La police ? elle joue strictement un rôle de choeur antique, montrée comme presque parfaitement
impuissante à faire évoluer la situation, que ce soit dans les enquêtes successives (sur la mort de Len
puis celles des voyous) ou l’opération armée de démantèlement de la criminalité dans la cité, qui se
solde sur une émeute à grande échelle. Le « bon » ne peut donc compter que sur lui-même contre les
« mauvais », dans un système strictement binaire qui pose un gros problème. Impossible de cautionner
le discours du film, qui tend à justifier les milices de proximité et l’autodéfense : Harry ne sera jamais
puni de son hubris (il n’est frappé ni de mort ni de folie – il aura tout de même commis quelques
homicides en chemin) et est même validé in extremis dans ses actes par la voix off qui en fait
carrément un porte-parole de la « majorité silencieuse » qui aurait lavé le monde plus blanc par ses
exactions ! La trop grande volonté de boucler le récit sur lui-même, en entretenant des relations qui
confinent au deus ex machina entre les persos principaux, implique la théorie de l’hérédité des
caractères, le criminel n’engendrant, ici, que le criminel… Cette manière de subvertir la construction
du vigilante interroge. On finit le film avec un goût métallique dans la bouche, mais qui n’est pas dû
qu’à cette vision, disons, peu nette des enjeux politiques du récit. Car c’est avant tout la qualité de ce
qu’on pourrait appeler un film d’épouvante sociale qui fait cet effet. Caine est majestueux comme à
son habitude et le lien qu’on développe avec son personnage dans certaines séquences résulte d’une
caractérisation solide et d’une mise en valeur de l’univers très opératique et maitrisée : la longue scène
des trafiquants d’armes est d’un putride qu’on ne voit pas si souvent.
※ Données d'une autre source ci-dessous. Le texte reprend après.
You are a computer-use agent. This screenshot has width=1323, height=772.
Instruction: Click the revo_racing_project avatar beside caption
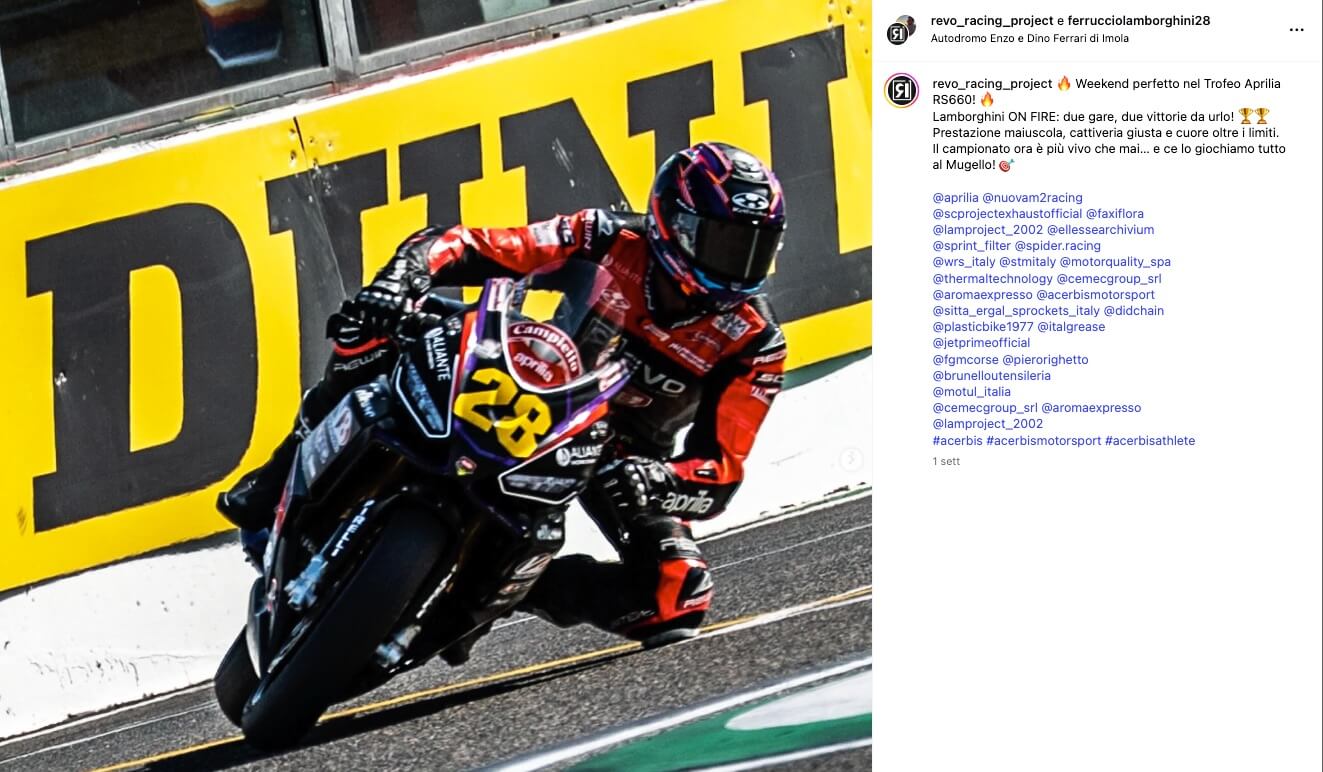(901, 90)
On s’y sent presque poisseux, on
y sent presque les odeurs, et c’est tout le prix de ce film, dont l’implacabilité force l’admiration que
s’aliènent les thèses qu’il développe.

Bien entendu, s’il faut n’en choisir qu’un, ce sera Harry Brown haut la main. Nombre de
spectateurs, perdus devant un discours pas assez lissé pour eux, traiteront le film de réac et par
conséquent de navet. Si le premier argument peut à la rigueur s’entendre, s’en servir pour
justifier le second sera la marque d’imbéciles, ni plus ni moins. Doit-on adhérer pleinement au
discours d’un film pour en apprécier les qualités ? Ou ne va t-on au cinoche que pour se voir
remettre des certificats de bonne pensée citoyenne ? Your Call.